Haplogroup assignment using HaploGrep software resulted in 11 major clades and 87 distinct haplogroups. Major clades were D, HV (including haplogroup H), I, J, M, N, R, T, U (including haplogroup K), W, and X. Two clades were dominant: 54 samples (47.4 %) belonged to the haplogroup HV (including H) and 27 samples (23.7 %) pertained to the haplogroup U (including K). Haplogroups D, R, and X were seen once. Haplogroups HV and U are the most represented haplogroups in the European population with the estimated frequency of ≥50 and ≥20 %, respectively [17]. Our results are concordant with previous mtDNA control region reports conforming of the prevalence of haplogroup H and U in the Estonian population [32, 33]. While haplogroup H was introduced to Europe from the Franco-Cantabrian region, haplogroup U5, which was observed in 13 of our samples (11.4 %), is thought to have evolved in situ [32, 17]. Haplogroup U4 has been reported in the Eastern Baltic Sea region with a frequency up to 8.8 % and associated with Volga-Ural influence [16]. While haplogroup D is the second most common haplogroup in Northern Asia, haplogroup D5 has been found with a very low frequency in several European populations including Estonians [34]. The rare subhaplogroup D4e4b, observed in one of our samples, has been reported in Tatars and Russians [35].

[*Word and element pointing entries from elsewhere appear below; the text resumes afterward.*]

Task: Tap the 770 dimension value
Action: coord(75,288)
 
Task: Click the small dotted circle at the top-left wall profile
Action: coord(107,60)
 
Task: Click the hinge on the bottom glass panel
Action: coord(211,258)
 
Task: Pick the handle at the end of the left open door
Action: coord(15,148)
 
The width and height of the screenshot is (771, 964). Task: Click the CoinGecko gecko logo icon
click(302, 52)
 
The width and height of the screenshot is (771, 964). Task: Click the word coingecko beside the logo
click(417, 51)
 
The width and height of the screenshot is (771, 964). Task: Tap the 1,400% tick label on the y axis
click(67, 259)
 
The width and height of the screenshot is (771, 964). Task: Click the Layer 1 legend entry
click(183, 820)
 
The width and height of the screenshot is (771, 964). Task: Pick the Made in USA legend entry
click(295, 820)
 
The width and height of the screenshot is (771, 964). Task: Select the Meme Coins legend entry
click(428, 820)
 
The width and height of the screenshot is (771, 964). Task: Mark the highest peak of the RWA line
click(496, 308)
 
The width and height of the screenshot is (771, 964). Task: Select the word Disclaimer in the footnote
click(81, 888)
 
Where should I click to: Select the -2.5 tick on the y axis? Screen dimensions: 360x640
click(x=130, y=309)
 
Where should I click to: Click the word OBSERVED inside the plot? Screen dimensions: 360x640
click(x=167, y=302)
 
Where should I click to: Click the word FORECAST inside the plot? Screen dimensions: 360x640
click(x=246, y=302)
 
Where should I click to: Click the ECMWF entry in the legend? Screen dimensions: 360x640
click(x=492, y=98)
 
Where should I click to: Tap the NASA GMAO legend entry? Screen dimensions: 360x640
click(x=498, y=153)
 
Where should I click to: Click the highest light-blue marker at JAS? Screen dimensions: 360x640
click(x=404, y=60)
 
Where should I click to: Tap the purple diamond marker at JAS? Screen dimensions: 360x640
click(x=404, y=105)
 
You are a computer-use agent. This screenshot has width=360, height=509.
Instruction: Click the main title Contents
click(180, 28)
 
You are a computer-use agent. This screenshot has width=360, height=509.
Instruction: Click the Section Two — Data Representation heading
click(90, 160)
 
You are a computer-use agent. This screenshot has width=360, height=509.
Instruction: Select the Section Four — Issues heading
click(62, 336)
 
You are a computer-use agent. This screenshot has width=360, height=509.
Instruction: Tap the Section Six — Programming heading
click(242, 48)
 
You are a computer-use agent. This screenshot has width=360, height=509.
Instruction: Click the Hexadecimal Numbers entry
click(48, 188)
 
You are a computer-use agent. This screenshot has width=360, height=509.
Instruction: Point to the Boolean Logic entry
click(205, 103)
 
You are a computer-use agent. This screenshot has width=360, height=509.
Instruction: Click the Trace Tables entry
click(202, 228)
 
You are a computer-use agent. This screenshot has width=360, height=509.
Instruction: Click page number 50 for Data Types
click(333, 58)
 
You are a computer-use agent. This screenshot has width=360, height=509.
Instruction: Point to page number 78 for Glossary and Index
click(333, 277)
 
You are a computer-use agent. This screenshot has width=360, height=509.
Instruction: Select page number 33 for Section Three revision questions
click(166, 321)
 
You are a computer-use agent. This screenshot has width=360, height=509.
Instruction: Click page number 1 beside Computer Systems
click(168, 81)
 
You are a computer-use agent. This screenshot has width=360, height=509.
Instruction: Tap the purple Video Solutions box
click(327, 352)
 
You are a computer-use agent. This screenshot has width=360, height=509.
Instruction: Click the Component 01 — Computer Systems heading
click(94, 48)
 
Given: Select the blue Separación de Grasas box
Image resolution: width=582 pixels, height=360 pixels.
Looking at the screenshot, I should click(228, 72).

Out of the observed 2663 nucleotide variants, 607 (22.8 %) were identified in HVI/HVII regions; accordingly, 77.2 % of variation resided in the coding region. These results are in accordance with results reported by King et al. on 283 individuals from Caucasian, Hispanic, and African-American populations [6]. As in the case of whole mtGenome data, the proportionally smaller level of variation in HVI/HVII may be a reflection of lower mtGenome diversity in Estonia or just may arise from sampling variance. Whereas 100 unique mtGenome haplotypes and 87 distinct haplogroups were observed with whole mtGenome data, only 66 unique haplotypes and 79 distinct haplogroups were observed using HVI/HVII data. Haplogroup comparison between full mtGenome and HVI/HVII data resulted in a haplogroup clade change according to HaploGrep for 1 sample (EST-59) that changed from haplogroup U5b2a1a2 (HVI/HVII; quality score 86.8 %) to haplogroup H (mtGenome; quality score 81 %). Haplogroup assignment based on mtGenome data resulted in a quality score increase for the majority of the samples that yielded a quality score less than 100 % with HVI/HVII. A lower quality score of sample EST-59 can be explained with an abundance of local and global private mutations that were not present in HVI/HVII data. GD for mtGenome and HVI/HVII was 99.67 and 95.85 %, respectively. RMP for mtGenome data was 1.20 versus 4.99 % for HVI/HVII. Compared to RMP values of other populations [14, 6, 36], the RMP results presented herein for HVI/HVII data are higher. This finding might be explained with 24 HVI/HVII haplotypes having ≥4 identical matches in the population sample. Mean pairwise difference within the Estonian population was 27 ± 11 for mtGenome data, which is slightly lower than reported by King et al. [6] for Caucasians. Mean pairwise difference for HVI/HVII data within the Estonian population sample was 7 ± 3. These results support the power of discrimination of entire mtGenome over HVI/HVII.

Conclusion

In this study, 114 mtGenome profiles from the Estonian population were generated. The results show that the use of the entire mtGenome compared to HVI/HVII data substantially improves the discrimination power of the quality of haplotypes.